Most who don their green shirts and down their green beers in celebration of their Irish heritage have no knowledge of the actual St. Patrick they celebrate was not Irish. Patrick was actually a Briton, captured by Irish pirates when he was only 16, and sold into slavery in Ireland. There he labored as a herder of cattle for 6 years until one night, through a dream, he was urged to escape. He got up before dawn and made his way to the coast and at the age of 22, found a boat that took him to Gaul. During his years of slavery in Ireland, he had converted to Christ on the the basis of what he had learned as a boy. From the age of 22 to 48, Patrick traveled and learned and served. Eventually, he became a priest but at the age of 48 (already past the life-expectancy of the fifth century), he had another dream, calling him back to Ireland.
The church at that time had largely written off the Irish as barbarians and no mission to Ireland existed. Patrick asked to be sent. And so he was commissioned as a bishop and sent to Ireland to evangelize the barbaric Irish. During his 6 years of his slavery, he had come to understand their language and their culture and the belief system. And, he had learned to love them. By the time he returned the 150 or more different tribes of the island all spoke the same language. The way had been prepared. The servant of Christ had been sent and Patrick moved into his most productive years of ministry.
“There is no shortcut to understanding the people. When you understand the people, you will often know what to say and do, and how. When people know that the Christians understand them, they infer that maybe the High God understands them too.”
The Celtic Way of Evangelism: How Christianity Can Reach the West . . . Again
George G. Hunter III, (p. 20)
Patrick had stumbled, by the sovereign grace of God, into a basic principle of a good cultural apologetic: know the people to whom you are sent.

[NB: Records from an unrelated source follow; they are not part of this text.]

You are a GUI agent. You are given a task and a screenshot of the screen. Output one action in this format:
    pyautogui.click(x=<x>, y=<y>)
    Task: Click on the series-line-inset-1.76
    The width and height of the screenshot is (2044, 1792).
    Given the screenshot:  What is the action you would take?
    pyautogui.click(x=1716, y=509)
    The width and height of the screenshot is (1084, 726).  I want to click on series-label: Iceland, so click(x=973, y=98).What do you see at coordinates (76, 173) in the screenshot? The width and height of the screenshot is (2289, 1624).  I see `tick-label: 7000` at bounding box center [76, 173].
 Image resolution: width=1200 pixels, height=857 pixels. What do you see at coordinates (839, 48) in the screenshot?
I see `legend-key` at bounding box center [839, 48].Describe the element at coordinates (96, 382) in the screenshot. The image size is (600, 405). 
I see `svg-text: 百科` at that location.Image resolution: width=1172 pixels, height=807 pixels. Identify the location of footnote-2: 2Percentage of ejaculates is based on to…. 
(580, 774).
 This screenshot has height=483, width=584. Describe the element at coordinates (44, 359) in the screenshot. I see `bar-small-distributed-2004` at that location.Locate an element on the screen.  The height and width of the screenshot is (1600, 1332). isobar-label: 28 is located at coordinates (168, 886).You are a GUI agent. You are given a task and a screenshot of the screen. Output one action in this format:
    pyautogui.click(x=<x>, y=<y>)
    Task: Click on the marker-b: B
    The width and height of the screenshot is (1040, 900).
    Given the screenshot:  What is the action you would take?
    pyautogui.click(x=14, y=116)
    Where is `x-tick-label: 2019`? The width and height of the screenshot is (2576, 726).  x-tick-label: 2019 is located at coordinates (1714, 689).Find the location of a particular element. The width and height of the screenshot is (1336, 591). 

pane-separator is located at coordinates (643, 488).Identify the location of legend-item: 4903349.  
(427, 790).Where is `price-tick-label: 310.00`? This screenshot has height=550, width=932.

If we are to reach the people of the post-modern, relativistic, feelings-trump-reason, socialist-leaning, entitled, aggrieved, victimized, religiously skeptical, information obsessed peoples who are our neighbors, we have to get to know them. We have to ask questions. We have to be interested in them. And we have to ask God to do in us what he did in Patrick heart. We have to ask him to help us love them and be willing to leave our comfort to love them even better.